Des photos, et des légendes

Au même moment, une précieuse collection de photos prises par la militante rejoignaient les rayonnages de “La Contemporaine”, le centre d’archives installé à deux pas de la fac de Nanterre… sur les lieux même où Monique Hervo et des milliers de familles algériennes avaient vécu – encore loin de tout. Parce que Monique Hervo avait aussi mitraillé le bidonville au ras du sol et dans la vie de tous les jours, on peut désormais les consulter, s’approprier des images, une empreinte rétinienne, et transmettre à notre tour une mémoire qui s’incarne.
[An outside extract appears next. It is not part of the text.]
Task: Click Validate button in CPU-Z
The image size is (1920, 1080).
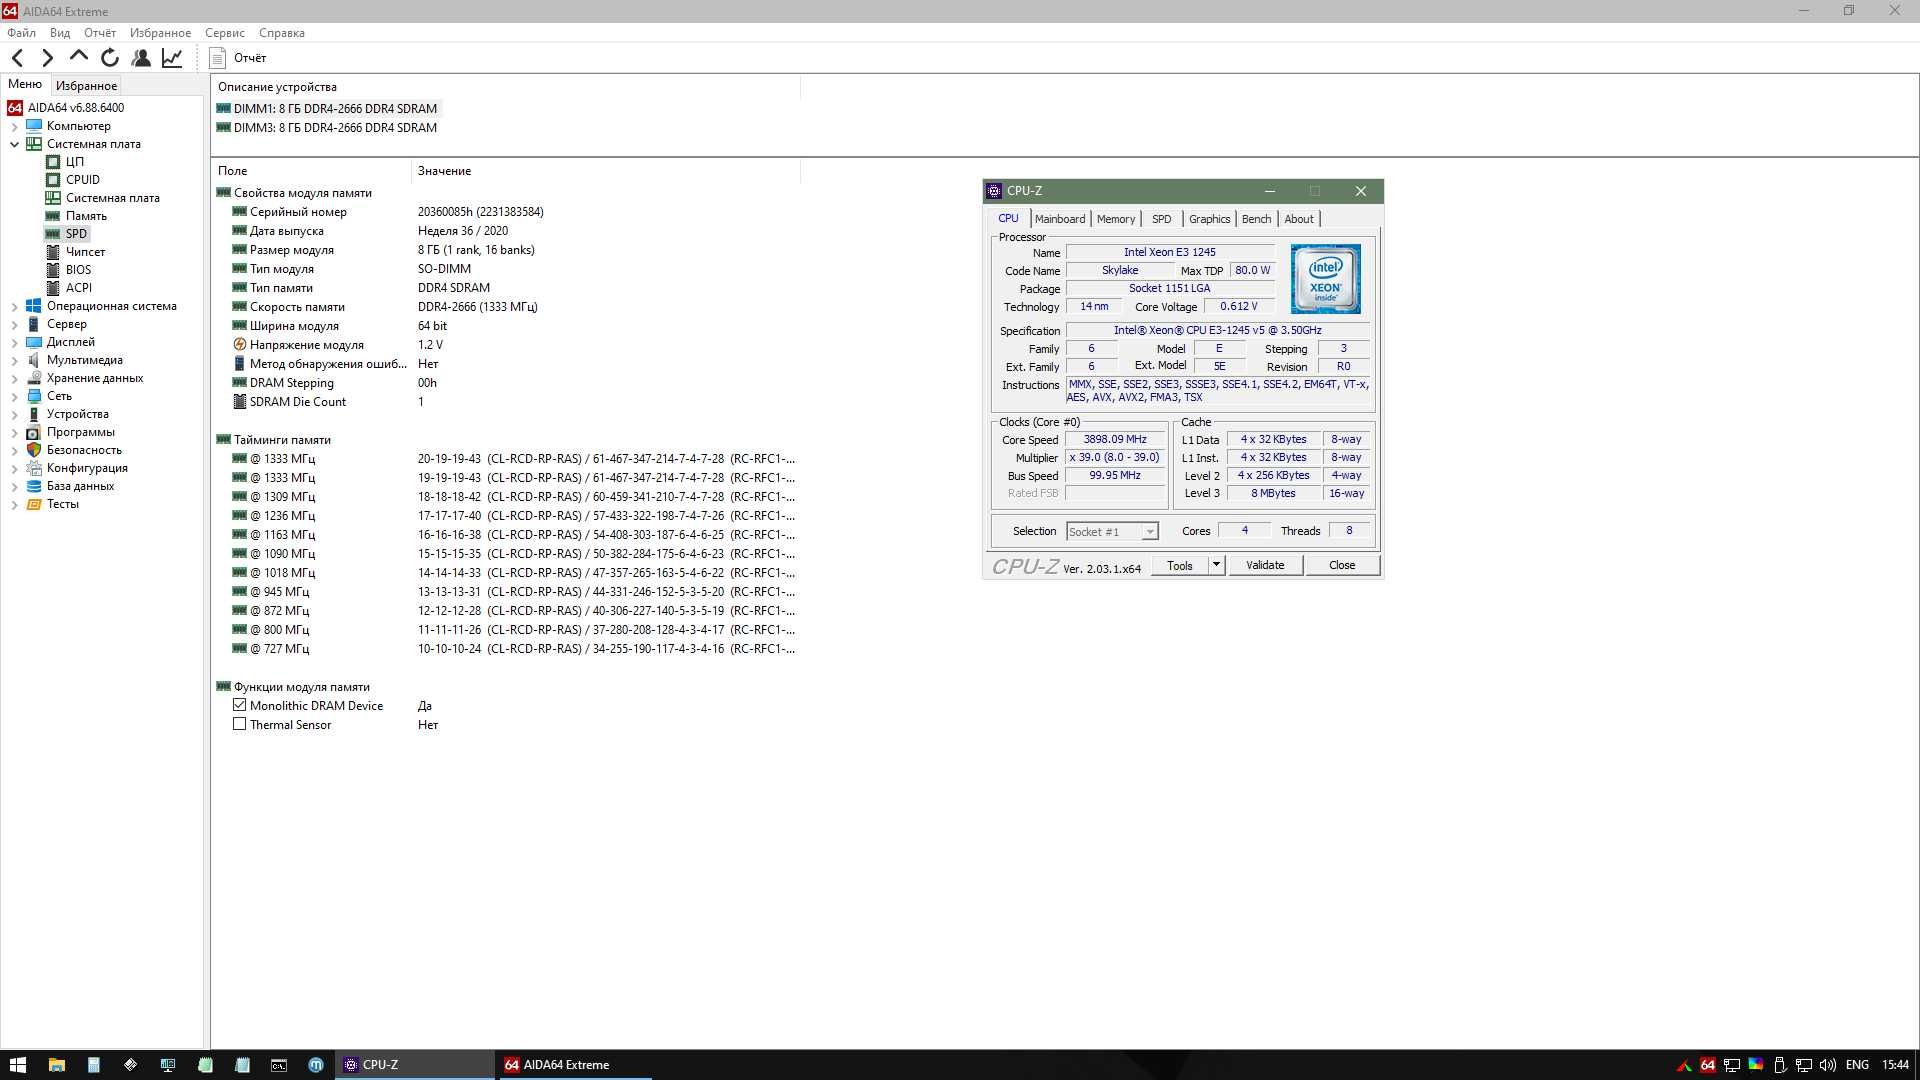Action: (1263, 566)
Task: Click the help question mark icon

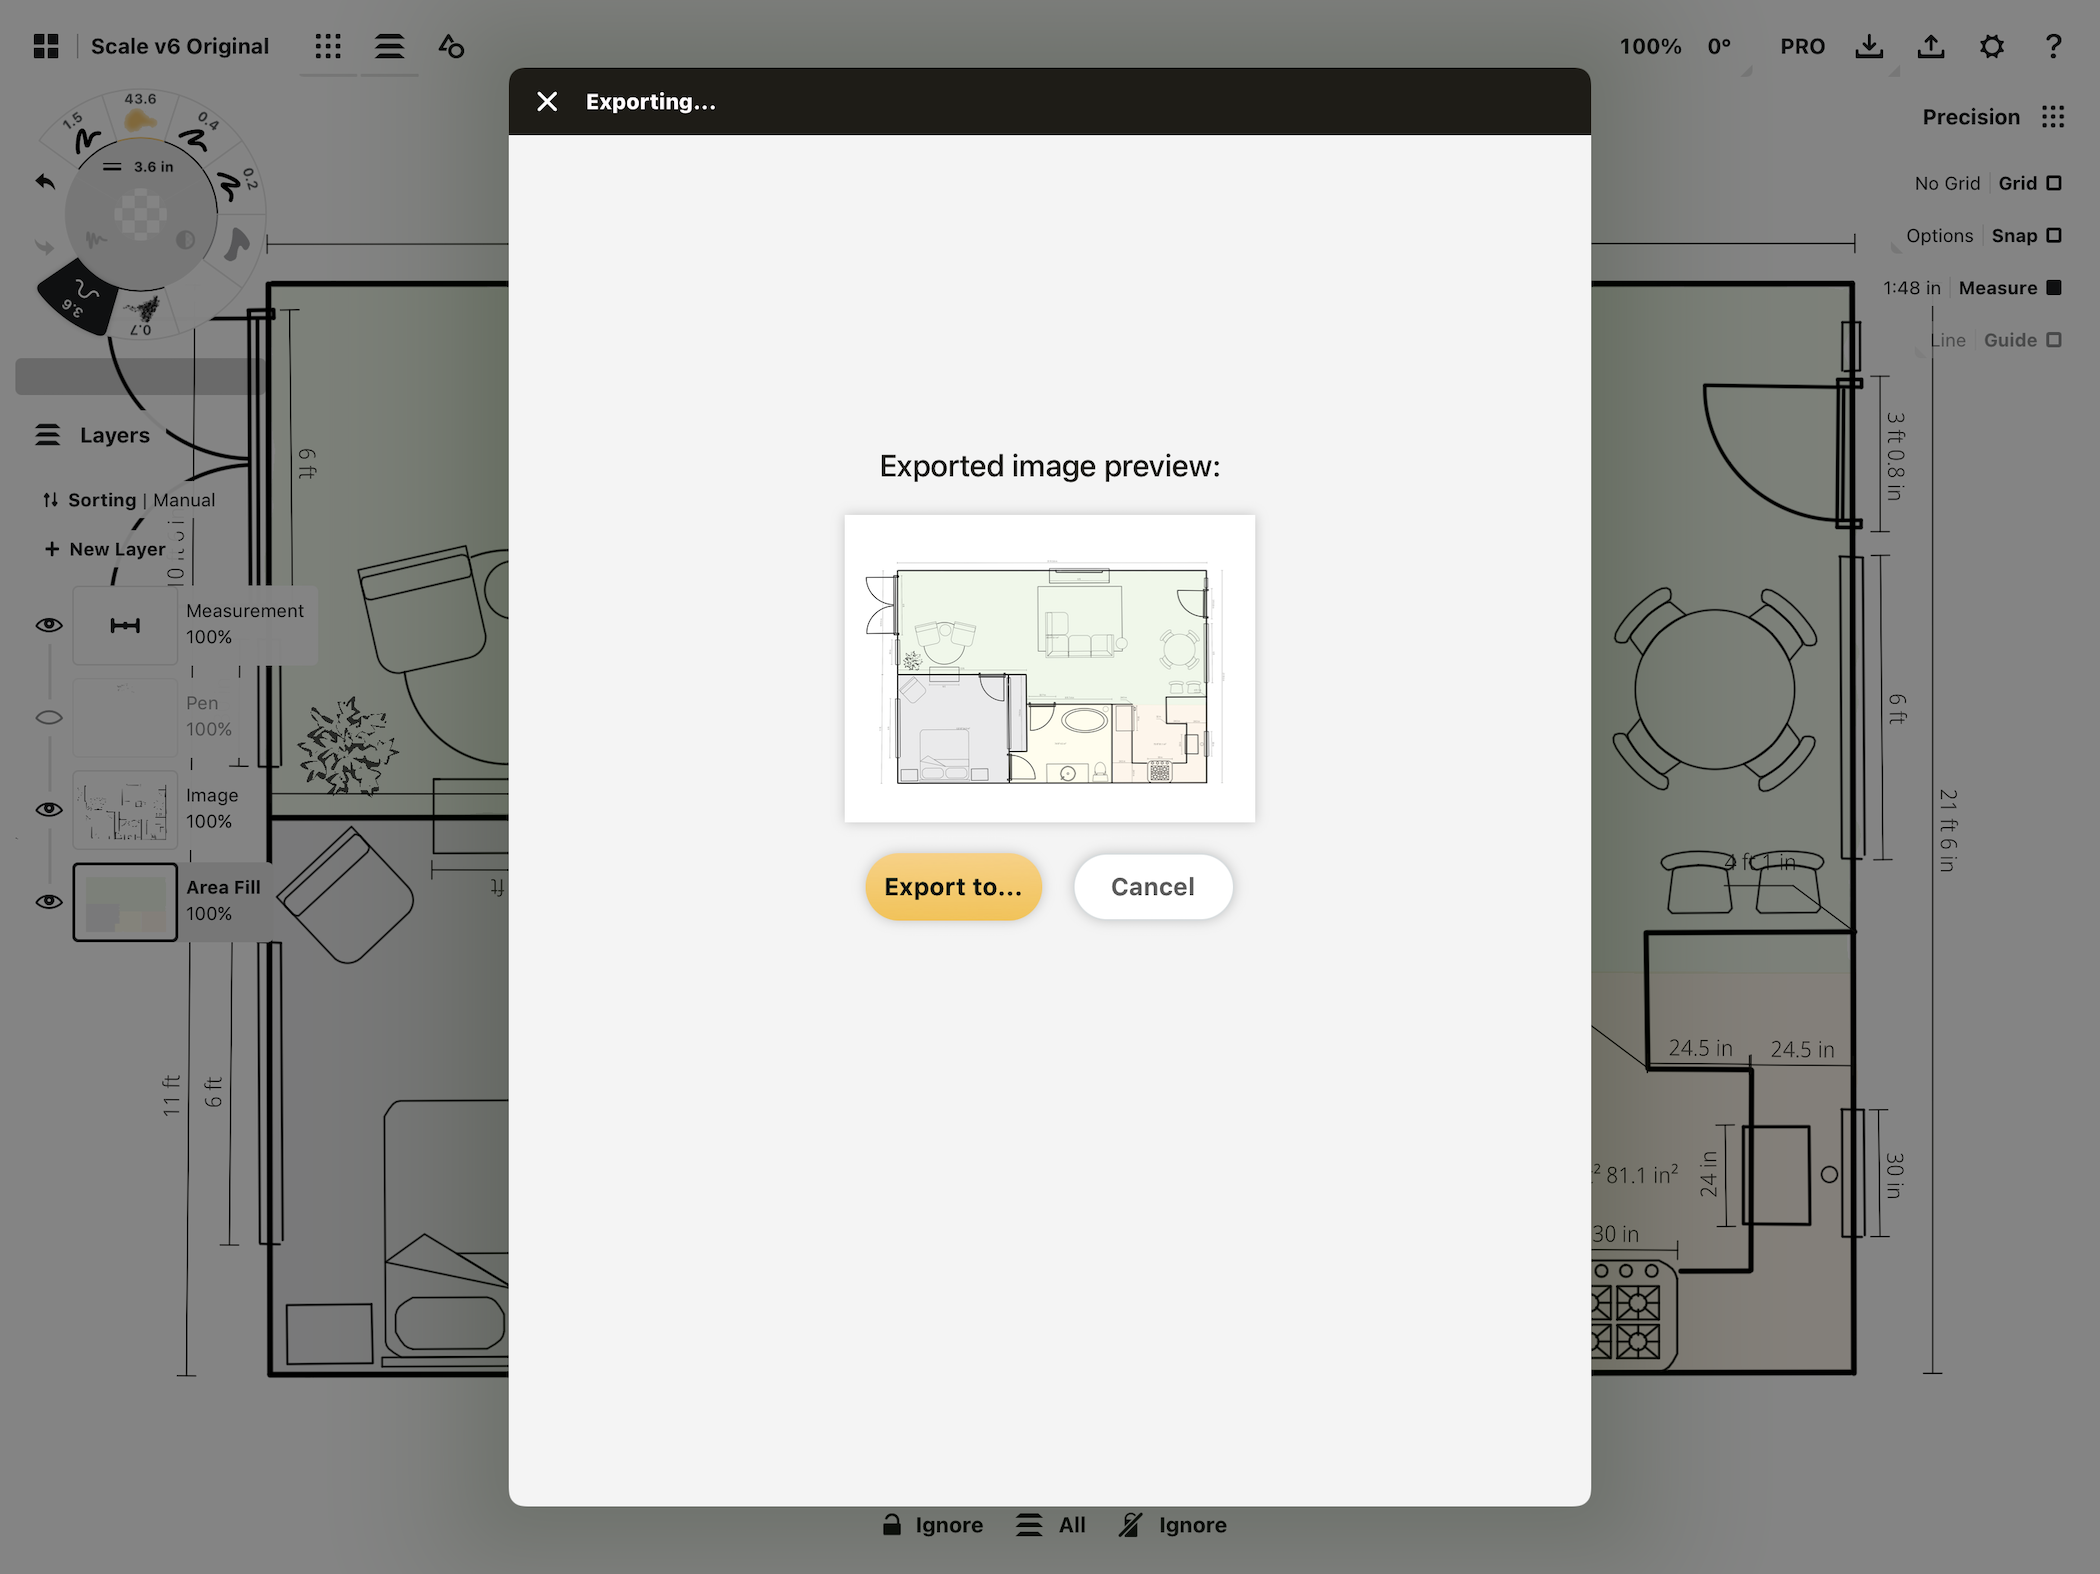Action: click(2054, 45)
Grâce à tous ces documents sans équivalent, on peut désormais faire l’histoire de cette époque, et de ces gens-là. “Tout comme les écrits, les documents iconographiques ont vocation de preuves : “Tout cela a bien existé”, écrivait l’archiviste Anne-Marie Pathé, dans le carnet de recherche en ligne de l’IHTP des années avant la mort de Monique Hervo. Ce sont des preuves au sens propre, autant que figuré. Car de fait, il a un jour fallu faire la preuve et Monique Hervo a témoigné devant la justice du sort qu’on avait fait aux Algériens, aux Algériennes, au tout début des années 60 : c’était lors du procès que Maurice Papon avait intenté en 1999 à l’historien Jean-Luc Einaudi, bien seul à l’époque dans son entreprise de mise en évidence du massacre du 17 octobre 1961.

Si tant d’Algériens étaient morts dans cet épisode assourdi, six mois avant les Accords d’Evian qui mettront fin à la guerre d’Algérie, c’est bien parce que cette soirée de répression brutale d’une manifestation pacifique était tout sauf un épisode isolé : en découvrant ces textes méthodiquement tapés à la machine, jour après jour, on mesure que dès le mois de juin de cette année 1961, le maintien de l’ordre tenait bien du harcèlement. C’est cette répression à bas bruit et à grande échelle qu’on palpe en parcourant les sources que la militante de terrain a laissées (…).